TASK PROMPT. Word for word, restate the entries that follow.

Content starts

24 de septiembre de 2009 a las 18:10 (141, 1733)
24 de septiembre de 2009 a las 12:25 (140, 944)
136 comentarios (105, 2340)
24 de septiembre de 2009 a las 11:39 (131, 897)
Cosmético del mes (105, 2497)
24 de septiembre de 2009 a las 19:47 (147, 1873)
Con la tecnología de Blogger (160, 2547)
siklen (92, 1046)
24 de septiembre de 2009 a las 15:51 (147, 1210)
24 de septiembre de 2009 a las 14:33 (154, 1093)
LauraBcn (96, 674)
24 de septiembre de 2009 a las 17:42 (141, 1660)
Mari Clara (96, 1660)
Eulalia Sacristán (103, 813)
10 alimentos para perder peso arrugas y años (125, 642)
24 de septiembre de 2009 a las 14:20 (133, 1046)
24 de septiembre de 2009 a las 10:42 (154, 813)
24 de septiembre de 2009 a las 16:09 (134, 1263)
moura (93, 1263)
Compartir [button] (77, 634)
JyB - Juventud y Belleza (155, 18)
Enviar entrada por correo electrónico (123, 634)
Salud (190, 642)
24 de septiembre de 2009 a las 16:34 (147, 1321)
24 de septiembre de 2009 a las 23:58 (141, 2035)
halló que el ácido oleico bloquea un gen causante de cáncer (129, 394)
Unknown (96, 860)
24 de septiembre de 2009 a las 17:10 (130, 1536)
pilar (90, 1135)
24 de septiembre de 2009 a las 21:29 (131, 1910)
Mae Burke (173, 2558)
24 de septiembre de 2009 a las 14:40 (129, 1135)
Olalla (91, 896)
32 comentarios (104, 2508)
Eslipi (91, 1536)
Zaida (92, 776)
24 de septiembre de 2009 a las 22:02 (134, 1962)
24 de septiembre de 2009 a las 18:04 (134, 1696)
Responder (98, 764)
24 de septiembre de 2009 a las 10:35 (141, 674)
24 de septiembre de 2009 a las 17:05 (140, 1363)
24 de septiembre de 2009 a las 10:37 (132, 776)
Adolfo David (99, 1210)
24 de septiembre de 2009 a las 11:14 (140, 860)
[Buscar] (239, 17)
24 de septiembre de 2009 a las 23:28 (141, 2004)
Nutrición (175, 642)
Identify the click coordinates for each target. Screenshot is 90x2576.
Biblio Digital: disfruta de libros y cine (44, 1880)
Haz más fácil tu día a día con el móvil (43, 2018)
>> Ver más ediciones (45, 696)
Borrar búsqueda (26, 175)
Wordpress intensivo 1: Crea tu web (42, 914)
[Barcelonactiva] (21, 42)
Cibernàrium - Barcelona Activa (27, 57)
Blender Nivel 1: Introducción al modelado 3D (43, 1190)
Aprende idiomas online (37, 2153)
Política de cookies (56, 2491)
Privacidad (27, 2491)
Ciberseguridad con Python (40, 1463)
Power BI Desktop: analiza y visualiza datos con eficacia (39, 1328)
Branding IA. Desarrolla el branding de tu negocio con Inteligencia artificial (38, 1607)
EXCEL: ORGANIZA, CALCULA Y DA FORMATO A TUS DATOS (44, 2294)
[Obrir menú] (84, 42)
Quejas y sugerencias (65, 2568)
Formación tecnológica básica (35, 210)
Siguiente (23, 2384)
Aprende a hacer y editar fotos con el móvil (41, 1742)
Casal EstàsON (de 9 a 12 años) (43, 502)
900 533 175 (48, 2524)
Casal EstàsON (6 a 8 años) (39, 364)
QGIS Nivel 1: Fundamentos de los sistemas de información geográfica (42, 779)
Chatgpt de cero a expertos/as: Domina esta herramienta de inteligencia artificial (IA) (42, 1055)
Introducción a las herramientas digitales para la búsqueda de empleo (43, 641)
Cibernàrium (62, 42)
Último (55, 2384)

Content ends

FINISHED TASK.
24 de septiembre de 2009 a las 18:10 (141, 1733)
24 de septiembre de 2009 a las 12:25 (140, 944)
136 comentarios (105, 2340)
24 de septiembre de 2009 a las 11:39 (131, 897)
Cosmético del mes (105, 2497)
24 de septiembre de 2009 a las 19:47 (147, 1873)
Con la tecnología de Blogger (160, 2547)
siklen (92, 1046)
24 de septiembre de 2009 a las 15:51 (147, 1210)
24 de septiembre de 2009 a las 14:33 (154, 1093)
LauraBcn (96, 674)
24 de septiembre de 2009 a las 17:42 (141, 1660)
Mari Clara (96, 1660)
Eulalia Sacristán (103, 813)
10 alimentos para perder peso arrugas y años (125, 642)
24 de septiembre de 2009 a las 14:20 (133, 1046)
24 de septiembre de 2009 a las 10:42 (154, 813)
24 de septiembre de 2009 a las 16:09 (134, 1263)
moura (93, 1263)
Compartir [button] (77, 634)
JyB - Juventud y Belleza (155, 18)
Enviar entrada por correo electrónico (123, 634)
Salud (190, 642)
24 de septiembre de 2009 a las 16:34 (147, 1321)
24 de septiembre de 2009 a las 23:58 (141, 2035)
halló que el ácido oleico bloquea un gen causante de cáncer (129, 394)
Unknown (96, 860)
24 de septiembre de 2009 a las 17:10 (130, 1536)
pilar (90, 1135)
24 de septiembre de 2009 a las 21:29 (131, 1910)
Mae Burke (173, 2558)
24 de septiembre de 2009 a las 14:40 (129, 1135)
Olalla (91, 896)
32 comentarios (104, 2508)
Eslipi (91, 1536)
Zaida (92, 776)
24 de septiembre de 2009 a las 22:02 (134, 1962)
24 de septiembre de 2009 a las 18:04 (134, 1696)
Responder (98, 764)
24 de septiembre de 2009 a las 10:35 (141, 674)
24 de septiembre de 2009 a las 17:05 (140, 1363)
24 de septiembre de 2009 a las 10:37 (132, 776)
Adolfo David (99, 1210)
24 de septiembre de 2009 a las 11:14 (140, 860)
[Buscar] (239, 17)
24 de septiembre de 2009 a las 23:28 (141, 2004)
Nutrición (175, 642)
Identify the click coordinates for each target. Screenshot is 90x2576.
Biblio Digital: disfruta de libros y cine (44, 1880)
Haz más fácil tu día a día con el móvil (43, 2018)
>> Ver más ediciones (45, 696)
Borrar búsqueda (26, 175)
Wordpress intensivo 1: Crea tu web (42, 914)
[Barcelonactiva] (21, 42)
Cibernàrium - Barcelona Activa (27, 57)
Blender Nivel 1: Introducción al modelado 3D (43, 1190)
Aprende idiomas online (37, 2153)
Política de cookies (56, 2491)
Privacidad (27, 2491)
Ciberseguridad con Python (40, 1463)
Power BI Desktop: analiza y visualiza datos con eficacia (39, 1328)
Branding IA. Desarrolla el branding de tu negocio con Inteligencia artificial (38, 1607)
EXCEL: ORGANIZA, CALCULA Y DA FORMATO A TUS DATOS (44, 2294)
[Obrir menú] (84, 42)
Quejas y sugerencias (65, 2568)
Formación tecnológica básica (35, 210)
Siguiente (23, 2384)
Aprende a hacer y editar fotos con el móvil (41, 1742)
Casal EstàsON (de 9 a 12 años) (43, 502)
900 533 175 (48, 2524)
Casal EstàsON (6 a 8 años) (39, 364)
QGIS Nivel 1: Fundamentos de los sistemas de información geográfica (42, 779)
Chatgpt de cero a expertos/as: Domina esta herramienta de inteligencia artificial (IA) (42, 1055)
Introducción a las herramientas digitales para la búsqueda de empleo (43, 641)
Cibernàrium (62, 42)
Último (55, 2384)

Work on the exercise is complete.